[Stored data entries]
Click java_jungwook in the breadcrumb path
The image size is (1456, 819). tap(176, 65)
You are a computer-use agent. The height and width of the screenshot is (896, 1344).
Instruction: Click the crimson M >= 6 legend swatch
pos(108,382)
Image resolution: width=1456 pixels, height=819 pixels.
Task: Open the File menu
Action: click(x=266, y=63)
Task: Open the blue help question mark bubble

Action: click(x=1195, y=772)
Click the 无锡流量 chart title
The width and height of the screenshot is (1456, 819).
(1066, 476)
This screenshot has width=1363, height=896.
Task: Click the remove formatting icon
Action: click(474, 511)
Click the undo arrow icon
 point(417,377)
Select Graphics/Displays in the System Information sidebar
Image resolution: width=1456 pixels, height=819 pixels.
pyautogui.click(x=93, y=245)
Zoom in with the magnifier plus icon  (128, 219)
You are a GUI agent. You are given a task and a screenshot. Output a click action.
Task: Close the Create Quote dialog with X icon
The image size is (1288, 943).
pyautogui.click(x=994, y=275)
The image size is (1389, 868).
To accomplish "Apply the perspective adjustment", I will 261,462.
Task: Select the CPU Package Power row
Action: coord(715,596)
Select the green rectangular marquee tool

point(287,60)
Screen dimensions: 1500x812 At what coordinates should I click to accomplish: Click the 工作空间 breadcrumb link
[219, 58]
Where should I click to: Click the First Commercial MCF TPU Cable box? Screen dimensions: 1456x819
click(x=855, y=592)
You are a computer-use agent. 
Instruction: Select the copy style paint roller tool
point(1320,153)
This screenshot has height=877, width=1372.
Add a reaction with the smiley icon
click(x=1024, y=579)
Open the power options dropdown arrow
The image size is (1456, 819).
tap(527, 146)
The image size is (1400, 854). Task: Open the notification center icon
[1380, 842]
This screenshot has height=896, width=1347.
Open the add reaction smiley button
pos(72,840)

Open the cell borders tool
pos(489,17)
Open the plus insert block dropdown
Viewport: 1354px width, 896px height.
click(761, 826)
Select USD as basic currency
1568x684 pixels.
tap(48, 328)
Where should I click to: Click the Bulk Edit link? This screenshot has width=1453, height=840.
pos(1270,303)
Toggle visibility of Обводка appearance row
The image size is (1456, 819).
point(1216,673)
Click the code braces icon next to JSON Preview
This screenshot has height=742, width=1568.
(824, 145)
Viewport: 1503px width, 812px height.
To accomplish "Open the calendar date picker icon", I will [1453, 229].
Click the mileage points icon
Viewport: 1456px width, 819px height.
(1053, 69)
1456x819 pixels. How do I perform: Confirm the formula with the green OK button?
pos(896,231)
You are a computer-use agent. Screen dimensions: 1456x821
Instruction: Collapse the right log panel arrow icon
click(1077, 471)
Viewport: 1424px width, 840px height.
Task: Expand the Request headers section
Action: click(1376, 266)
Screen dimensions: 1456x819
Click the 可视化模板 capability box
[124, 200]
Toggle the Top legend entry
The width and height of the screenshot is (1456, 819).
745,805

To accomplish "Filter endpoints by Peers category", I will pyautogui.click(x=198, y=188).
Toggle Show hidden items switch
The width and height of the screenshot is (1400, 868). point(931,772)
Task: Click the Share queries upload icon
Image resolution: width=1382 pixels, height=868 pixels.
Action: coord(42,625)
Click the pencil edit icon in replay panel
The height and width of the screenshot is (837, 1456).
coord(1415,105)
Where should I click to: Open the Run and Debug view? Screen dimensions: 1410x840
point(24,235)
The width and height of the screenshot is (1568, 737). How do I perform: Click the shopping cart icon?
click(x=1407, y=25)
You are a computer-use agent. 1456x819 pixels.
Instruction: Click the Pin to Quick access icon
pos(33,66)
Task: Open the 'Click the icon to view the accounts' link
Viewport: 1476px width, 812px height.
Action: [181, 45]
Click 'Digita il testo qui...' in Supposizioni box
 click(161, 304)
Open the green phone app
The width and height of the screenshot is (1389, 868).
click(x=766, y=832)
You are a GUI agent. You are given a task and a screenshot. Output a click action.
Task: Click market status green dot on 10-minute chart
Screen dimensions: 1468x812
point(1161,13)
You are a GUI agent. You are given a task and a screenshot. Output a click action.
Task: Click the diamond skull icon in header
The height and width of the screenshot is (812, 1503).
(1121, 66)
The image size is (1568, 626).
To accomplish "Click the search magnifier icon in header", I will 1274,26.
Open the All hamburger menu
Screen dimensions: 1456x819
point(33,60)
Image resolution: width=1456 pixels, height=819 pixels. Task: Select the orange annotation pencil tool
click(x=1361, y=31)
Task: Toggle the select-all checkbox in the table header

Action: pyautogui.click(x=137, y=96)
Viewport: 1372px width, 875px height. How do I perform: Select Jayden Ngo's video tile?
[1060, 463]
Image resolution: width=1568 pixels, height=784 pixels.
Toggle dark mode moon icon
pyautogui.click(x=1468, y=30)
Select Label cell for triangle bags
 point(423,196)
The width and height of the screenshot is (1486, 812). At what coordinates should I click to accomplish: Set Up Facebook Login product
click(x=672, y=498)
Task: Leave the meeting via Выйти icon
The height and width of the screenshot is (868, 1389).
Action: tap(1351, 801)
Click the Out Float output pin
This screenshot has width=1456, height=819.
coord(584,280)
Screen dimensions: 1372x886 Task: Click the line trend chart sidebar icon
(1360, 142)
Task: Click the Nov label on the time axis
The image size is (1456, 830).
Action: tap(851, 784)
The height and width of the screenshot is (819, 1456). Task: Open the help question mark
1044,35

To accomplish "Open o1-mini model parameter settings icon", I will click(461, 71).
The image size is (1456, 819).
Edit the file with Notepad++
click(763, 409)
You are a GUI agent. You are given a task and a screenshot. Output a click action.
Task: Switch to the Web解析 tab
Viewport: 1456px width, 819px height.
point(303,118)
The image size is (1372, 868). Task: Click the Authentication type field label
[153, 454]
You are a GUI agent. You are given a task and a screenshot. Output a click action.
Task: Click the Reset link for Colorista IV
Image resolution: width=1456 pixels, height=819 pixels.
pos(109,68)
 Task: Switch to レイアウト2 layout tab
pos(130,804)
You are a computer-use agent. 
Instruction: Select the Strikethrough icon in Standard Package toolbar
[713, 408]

Work order: Lines that contain the word "computer": how many are there in the data? Give the number and nothing else.

Answer for this exercise: 5